Here’s a non-sequitur. The documentation
comes on CD ROM. The printed material supplied is minimalist. No
harm in that, but there is barely enough instruction to show the
unwary how to fit the battery and switch it on in the first place.
I particularly enjoyed reading the PDF file from the screen about
"My LCD does not display anything". Nice one.
But mmmm... that keyboard. Funny how one
really impressive feature like that makes me forget the trials and
tribulations of the last time I bought a Vaio. One more tangible
gripe about the previous Vaio is the 24 minute battery. When a
friend found me a replacement that lasts 4 hours, I felt strangely
and altogether more kindly disposed towards the thing, which still
to this day cannot go to sleep/standby without crashing at least
50% of the time.

------------------------------------

■ **REQUIREMENTS**
- A) Reproduce the laptop review excerpt, starting at "But mmmm... that" and ending at "of the time.", swapping "Vaio" for "ThinkPad".
- B) Pick up the laptop review excerpt after its final sentence and write a continuation.

------------------------------------

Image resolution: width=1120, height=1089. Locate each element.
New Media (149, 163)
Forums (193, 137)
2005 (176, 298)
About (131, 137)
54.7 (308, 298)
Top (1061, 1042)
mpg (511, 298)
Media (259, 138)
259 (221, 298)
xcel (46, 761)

------------------------------------

■ **RESPONSES IN ORDER**
- A)
But mmmm... that keyboard. Funny how one
really impressive feature like that makes me forget the trials and
tribulations of the last time I bought a ThinkPad. One more tangible
gripe about the previous ThinkPad is the 24 minute battery. When a
friend found me a replacement that lasts 4 hours, I felt strangely
and altogether more kindly disposed towards the thing, which still
to this day cannot go to sleep/standby without crashing at least
50% of the time.

- B)
But how ironic, here's a notebook that I
would describe as "just about there" and it arrives on
the same day as I am reading stories in the papers about the death
of the global high tech industry, and the imminent plunge of the
whole of the civilized world into a state of recession, gloom and
doom. So we have struggled through 2 years of the dotcom mania
fuelled by greedy financiers and bankers, only to arrive correctly
equipped and tooled just at the time those same bankers are
pulling plugs frantically, and the rest of us are faced with a
world where salary expectations have become unsupportable, house
prices are insane and the government is helping itself to more of
our money than ever in a suite of stealth taxes designed at a time
when the never-ending boom looked like being able to support the
£1 litre of petrol without an insurrection.
Well, the government has not contributed very
much to the process, the UK's broadband infrastructure remains a
figment of the imagination, and we are now headed into the wall of
global recession without an idea in our heads. But I have the
ultimate notebook, and all that it now requires is 100MBit
wireless connectivity to the internet and then that's about it.
We'll be ready to ebusiness ...at last.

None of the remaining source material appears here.